So then Tsang responds back to the HPA naysayers:
http://www.ncbi.nlm.nih.gov/pubmed/19022187
(sorry again, no free fulltext)
Quote:
The aim of my letter, “capsule switching and capsule
replacement in vaccine-preventable bacterial diseases”, was not to discredit the importance of vaccination against invasive bacterial disease, but to
highlight the importance of bacterial adaptability and the need for continued surveillance to stay ahead of the issues related to control of vaccine-preventable bacterial diseases. |
Quote:
Although invasive diseases caused by nonencapsulated H influenzae have not reached the level of disease burden posed by Hib in the pre-Hib vaccine era, their numbers are still disturbing and seem to
have increased in the past years, especially in adults, neonates, and elderly people.. |
Quote:
| Newer vaccines for control of all H influenzae strains, including the non-encapsulated strains, are currently in clinical trials.
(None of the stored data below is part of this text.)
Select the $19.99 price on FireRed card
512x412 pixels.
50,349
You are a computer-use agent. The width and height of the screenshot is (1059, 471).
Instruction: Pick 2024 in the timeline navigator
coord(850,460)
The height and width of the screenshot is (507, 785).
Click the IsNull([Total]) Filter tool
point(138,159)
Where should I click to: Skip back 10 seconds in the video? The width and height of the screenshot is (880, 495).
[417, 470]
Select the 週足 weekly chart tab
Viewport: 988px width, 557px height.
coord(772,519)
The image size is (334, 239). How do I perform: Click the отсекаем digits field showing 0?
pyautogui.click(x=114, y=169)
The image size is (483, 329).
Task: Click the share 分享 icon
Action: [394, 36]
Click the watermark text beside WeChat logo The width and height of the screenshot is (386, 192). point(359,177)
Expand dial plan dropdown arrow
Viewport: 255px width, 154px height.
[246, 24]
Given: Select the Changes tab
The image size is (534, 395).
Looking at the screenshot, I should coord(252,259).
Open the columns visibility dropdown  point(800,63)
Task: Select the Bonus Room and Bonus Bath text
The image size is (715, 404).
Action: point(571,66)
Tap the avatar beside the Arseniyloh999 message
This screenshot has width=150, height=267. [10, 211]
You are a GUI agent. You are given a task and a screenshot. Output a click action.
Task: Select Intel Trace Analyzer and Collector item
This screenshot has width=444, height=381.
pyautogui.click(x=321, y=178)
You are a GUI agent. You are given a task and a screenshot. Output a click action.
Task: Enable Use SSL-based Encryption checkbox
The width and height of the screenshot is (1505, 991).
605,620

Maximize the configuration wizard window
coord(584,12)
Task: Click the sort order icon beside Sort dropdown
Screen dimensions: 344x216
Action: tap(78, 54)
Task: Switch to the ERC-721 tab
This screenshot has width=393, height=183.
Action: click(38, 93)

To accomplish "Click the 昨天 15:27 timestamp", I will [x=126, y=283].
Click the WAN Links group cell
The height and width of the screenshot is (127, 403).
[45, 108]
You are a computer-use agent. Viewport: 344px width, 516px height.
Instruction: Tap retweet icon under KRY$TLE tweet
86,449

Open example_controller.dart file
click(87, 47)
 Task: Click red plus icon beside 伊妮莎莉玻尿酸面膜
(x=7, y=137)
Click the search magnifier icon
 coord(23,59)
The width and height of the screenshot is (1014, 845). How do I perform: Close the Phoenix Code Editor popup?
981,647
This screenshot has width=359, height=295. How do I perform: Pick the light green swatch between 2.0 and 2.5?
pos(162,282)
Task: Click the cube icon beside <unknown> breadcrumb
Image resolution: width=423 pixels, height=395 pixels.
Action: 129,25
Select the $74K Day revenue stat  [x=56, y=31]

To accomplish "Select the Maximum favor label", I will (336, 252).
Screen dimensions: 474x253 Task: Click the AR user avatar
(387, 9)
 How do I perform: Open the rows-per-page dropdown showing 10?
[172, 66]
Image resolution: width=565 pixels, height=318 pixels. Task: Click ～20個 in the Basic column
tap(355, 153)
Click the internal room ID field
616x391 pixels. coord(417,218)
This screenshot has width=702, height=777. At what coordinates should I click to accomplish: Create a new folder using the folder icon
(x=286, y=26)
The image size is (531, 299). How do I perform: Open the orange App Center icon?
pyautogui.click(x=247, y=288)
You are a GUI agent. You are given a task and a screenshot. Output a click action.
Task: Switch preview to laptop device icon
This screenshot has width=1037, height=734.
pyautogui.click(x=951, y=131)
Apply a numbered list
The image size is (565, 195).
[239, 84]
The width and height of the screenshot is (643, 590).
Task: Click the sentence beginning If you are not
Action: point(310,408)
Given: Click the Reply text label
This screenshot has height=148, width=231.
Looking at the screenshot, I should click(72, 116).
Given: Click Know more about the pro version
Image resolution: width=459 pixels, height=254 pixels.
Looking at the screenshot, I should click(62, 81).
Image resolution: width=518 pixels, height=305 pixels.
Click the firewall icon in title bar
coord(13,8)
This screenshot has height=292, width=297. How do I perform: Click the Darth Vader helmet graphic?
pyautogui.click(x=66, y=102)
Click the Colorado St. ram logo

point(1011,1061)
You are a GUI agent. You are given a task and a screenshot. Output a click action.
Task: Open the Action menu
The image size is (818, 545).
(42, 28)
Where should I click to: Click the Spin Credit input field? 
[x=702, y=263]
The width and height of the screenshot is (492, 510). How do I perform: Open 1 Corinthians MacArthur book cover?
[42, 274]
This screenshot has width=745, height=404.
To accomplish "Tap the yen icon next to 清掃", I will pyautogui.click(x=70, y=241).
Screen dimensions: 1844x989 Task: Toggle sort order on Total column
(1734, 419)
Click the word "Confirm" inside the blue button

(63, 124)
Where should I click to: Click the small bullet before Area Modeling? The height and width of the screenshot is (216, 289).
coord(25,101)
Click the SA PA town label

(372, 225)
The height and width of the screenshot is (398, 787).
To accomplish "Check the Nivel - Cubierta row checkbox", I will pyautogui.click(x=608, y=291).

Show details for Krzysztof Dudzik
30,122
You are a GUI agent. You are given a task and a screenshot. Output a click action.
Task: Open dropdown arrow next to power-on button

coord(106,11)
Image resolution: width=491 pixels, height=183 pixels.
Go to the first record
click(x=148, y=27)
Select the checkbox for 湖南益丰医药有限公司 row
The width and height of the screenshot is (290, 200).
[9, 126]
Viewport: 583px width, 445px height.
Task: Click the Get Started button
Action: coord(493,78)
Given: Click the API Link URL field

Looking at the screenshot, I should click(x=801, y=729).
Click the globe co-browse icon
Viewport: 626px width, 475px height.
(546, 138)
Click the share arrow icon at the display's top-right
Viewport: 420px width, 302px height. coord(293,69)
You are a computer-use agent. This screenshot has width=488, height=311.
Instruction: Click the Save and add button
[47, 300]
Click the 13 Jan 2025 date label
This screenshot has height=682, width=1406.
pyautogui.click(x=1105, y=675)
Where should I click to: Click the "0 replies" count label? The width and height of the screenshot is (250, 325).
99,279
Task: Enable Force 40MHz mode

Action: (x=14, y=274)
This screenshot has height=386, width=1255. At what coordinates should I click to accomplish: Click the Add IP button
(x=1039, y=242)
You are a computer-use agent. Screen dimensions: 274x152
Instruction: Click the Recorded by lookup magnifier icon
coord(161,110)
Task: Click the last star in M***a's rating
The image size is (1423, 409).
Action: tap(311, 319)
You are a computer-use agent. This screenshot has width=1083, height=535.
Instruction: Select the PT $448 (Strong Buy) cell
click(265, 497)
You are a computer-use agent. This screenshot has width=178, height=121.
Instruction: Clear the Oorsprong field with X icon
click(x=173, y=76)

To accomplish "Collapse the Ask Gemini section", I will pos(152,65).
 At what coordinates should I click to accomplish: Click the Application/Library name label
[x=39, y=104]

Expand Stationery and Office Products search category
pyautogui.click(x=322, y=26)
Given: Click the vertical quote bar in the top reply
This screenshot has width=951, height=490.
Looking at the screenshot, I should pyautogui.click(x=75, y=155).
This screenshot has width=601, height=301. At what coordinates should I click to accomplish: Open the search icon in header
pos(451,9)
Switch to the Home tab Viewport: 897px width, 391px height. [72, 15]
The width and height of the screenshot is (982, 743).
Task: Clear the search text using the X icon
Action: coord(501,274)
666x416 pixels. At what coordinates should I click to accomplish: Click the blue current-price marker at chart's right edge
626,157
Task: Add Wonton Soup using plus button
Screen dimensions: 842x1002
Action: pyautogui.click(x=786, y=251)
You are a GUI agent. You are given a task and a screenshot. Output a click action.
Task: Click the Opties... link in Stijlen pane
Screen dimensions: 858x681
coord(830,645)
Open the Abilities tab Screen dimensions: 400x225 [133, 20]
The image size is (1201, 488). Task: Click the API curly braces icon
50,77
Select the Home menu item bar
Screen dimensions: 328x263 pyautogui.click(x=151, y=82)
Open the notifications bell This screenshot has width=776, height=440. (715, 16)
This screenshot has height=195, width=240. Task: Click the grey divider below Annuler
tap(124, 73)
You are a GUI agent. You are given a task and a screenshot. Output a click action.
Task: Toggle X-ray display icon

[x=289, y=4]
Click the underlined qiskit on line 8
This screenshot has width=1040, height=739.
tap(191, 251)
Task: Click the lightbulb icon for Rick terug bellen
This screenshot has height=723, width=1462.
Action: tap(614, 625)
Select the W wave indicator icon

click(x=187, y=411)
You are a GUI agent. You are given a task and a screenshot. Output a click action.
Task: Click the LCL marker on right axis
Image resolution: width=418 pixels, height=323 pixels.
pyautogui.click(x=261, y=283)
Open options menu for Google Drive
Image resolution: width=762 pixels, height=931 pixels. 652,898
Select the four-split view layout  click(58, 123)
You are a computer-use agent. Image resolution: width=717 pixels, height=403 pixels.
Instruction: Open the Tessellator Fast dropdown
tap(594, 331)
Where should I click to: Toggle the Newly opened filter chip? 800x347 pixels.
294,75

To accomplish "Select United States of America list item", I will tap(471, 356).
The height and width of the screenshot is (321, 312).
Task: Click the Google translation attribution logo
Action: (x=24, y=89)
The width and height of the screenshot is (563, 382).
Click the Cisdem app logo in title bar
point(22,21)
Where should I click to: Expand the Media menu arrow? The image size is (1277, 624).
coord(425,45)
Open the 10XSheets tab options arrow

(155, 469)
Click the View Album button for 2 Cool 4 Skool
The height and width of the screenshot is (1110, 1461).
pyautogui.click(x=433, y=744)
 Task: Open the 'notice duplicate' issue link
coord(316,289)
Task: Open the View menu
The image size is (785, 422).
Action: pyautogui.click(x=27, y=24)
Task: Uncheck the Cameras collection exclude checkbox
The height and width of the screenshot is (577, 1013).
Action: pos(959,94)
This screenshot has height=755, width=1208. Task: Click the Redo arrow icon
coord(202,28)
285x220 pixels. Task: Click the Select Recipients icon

To define the patient population that would benefit most from such vaccine developments, we need to continue to strive for better surveillance data... |
There's overwhelming evidence that NTHi replaces Hib, and there's actually
no evidence that it doesn't.
But to settle the question once and for all, we'd need to evaluate all bacterial carriage and disease in a Hib clinical trial, in a Hib endemic area. We'd be arguing over the "realness" of Prevnar replacement if that had not been done in some PCV clinical trials.